━━ Data
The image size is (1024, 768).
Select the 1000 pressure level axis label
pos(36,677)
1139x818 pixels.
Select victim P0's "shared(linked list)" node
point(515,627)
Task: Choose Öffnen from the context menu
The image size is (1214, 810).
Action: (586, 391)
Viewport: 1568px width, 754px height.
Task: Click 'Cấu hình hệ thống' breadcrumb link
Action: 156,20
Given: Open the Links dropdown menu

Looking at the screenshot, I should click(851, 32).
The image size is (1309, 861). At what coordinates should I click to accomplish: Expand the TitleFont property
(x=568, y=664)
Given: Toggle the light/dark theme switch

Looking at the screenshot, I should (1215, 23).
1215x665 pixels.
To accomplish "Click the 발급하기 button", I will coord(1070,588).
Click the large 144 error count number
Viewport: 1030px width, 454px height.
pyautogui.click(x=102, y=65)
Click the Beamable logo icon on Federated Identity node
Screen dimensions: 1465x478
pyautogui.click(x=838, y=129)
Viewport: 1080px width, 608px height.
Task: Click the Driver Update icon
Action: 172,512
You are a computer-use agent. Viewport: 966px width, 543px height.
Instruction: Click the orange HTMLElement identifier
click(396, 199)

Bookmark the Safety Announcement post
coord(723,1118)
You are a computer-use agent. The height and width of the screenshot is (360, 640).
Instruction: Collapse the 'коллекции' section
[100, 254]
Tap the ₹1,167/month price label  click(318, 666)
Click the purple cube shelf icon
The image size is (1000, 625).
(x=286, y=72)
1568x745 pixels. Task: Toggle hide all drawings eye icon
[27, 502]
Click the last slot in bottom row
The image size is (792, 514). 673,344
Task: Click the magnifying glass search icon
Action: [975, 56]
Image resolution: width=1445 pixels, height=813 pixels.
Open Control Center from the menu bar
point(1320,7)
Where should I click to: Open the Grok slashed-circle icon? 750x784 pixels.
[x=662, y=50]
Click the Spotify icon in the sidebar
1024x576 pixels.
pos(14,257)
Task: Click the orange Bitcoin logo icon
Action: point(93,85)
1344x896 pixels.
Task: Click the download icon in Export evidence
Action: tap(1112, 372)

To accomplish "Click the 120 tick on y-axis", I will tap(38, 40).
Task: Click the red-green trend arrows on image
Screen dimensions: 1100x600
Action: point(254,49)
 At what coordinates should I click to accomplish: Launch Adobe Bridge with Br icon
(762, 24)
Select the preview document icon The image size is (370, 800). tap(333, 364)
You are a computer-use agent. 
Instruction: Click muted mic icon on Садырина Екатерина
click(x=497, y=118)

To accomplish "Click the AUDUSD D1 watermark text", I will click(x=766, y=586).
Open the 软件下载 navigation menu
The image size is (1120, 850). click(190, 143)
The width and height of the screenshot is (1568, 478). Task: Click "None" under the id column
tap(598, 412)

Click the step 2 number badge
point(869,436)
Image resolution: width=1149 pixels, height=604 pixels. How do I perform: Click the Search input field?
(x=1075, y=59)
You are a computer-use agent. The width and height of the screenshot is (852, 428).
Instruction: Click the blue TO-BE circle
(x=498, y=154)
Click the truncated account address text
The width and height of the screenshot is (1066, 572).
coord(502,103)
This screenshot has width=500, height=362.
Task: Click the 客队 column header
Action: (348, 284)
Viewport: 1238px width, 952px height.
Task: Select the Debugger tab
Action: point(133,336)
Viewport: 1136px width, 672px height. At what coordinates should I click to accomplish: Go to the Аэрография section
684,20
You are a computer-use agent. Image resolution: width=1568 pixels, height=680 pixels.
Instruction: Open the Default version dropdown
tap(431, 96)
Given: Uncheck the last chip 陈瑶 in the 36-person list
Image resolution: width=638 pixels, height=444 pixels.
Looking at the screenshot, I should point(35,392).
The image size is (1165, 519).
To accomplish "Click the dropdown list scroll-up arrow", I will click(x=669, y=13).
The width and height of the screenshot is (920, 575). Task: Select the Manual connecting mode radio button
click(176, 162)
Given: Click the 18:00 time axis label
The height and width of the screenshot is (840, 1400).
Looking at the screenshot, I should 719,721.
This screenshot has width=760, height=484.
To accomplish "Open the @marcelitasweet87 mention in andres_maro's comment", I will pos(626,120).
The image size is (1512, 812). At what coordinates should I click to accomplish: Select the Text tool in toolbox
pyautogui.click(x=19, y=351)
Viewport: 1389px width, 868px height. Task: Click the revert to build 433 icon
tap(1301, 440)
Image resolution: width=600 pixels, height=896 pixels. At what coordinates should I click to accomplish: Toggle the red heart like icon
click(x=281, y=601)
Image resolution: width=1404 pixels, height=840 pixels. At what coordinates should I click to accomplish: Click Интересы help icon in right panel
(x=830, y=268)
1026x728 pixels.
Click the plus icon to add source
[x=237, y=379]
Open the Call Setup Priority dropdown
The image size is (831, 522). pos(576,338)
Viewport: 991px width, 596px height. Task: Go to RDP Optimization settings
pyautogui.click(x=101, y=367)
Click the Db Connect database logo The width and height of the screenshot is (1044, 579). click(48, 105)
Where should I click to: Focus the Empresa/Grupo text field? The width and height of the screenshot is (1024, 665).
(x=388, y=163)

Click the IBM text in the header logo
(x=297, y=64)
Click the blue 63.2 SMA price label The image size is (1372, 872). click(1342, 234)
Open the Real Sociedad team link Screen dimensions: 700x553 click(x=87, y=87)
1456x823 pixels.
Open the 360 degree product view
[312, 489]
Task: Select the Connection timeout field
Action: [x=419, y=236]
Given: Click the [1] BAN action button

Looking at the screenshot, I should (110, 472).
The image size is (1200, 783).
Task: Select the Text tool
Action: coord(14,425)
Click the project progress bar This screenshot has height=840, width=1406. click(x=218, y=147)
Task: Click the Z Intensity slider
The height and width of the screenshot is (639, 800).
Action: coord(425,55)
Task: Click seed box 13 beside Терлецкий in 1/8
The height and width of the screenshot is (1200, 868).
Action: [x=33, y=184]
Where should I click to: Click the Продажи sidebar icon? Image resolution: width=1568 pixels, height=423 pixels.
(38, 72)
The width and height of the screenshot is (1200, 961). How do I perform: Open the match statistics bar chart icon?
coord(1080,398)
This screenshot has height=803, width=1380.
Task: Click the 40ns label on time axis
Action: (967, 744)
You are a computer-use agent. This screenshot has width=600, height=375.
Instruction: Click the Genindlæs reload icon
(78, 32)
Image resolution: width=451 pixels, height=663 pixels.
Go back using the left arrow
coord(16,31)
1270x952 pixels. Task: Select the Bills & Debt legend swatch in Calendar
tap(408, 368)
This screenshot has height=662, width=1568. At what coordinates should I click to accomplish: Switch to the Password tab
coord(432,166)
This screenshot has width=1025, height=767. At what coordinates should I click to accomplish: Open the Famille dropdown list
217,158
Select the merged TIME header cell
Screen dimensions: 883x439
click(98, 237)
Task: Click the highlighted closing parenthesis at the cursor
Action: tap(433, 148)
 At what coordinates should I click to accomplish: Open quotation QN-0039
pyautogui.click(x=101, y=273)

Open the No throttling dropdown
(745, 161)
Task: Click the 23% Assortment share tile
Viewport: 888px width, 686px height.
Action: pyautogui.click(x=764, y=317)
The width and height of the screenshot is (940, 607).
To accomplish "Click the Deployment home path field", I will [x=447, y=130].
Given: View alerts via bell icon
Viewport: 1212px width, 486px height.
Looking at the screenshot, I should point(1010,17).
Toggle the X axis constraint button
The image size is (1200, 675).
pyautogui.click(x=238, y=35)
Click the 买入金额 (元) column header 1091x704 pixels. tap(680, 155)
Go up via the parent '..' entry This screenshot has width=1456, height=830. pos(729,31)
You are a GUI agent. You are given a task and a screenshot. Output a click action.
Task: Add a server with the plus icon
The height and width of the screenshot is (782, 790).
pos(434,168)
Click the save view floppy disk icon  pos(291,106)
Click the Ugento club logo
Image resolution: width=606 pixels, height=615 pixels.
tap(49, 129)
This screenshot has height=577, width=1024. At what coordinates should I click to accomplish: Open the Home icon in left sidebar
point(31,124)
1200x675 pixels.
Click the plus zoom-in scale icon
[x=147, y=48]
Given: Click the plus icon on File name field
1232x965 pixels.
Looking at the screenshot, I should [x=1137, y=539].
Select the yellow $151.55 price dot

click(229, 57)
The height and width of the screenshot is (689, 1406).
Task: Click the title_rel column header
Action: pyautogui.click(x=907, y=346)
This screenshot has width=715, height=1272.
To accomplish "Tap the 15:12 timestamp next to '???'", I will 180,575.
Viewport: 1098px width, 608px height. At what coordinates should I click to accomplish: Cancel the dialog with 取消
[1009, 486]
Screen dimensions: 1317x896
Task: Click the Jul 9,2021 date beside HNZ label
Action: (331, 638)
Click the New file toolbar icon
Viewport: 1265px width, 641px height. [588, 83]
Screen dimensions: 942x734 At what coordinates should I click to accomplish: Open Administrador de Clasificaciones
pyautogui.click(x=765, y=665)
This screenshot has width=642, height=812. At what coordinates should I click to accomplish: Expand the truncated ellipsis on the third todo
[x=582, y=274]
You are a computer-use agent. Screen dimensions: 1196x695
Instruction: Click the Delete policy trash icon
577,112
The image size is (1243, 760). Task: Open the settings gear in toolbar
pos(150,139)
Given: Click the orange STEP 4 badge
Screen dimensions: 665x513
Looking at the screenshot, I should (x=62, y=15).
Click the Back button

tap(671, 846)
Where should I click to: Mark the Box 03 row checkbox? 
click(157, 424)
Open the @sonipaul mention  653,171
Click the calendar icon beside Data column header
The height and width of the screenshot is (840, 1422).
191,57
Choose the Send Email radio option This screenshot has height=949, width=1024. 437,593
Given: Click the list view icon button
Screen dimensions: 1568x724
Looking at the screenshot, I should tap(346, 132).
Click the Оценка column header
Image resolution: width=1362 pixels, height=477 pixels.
━━━━
To do — Where does the word "will" occur in the data? Copy every line that has it.

Task answer —
To accomplish "Click the 발급하기 button", I will coord(1070,588).
To accomplish "Click the 120 tick on y-axis", I will tap(38, 40).
To accomplish "Click the AUDUSD D1 watermark text", I will click(x=766, y=586).
To accomplish "Click the dropdown list scroll-up arrow", I will click(x=669, y=13).
To accomplish "Open the @marcelitasweet87 mention in andres_maro's comment", I will pos(626,120).
To accomplish "Click the Deployment home path field", I will [x=447, y=130].
To accomplish "Tap the 15:12 timestamp next to '???'", I will 180,575.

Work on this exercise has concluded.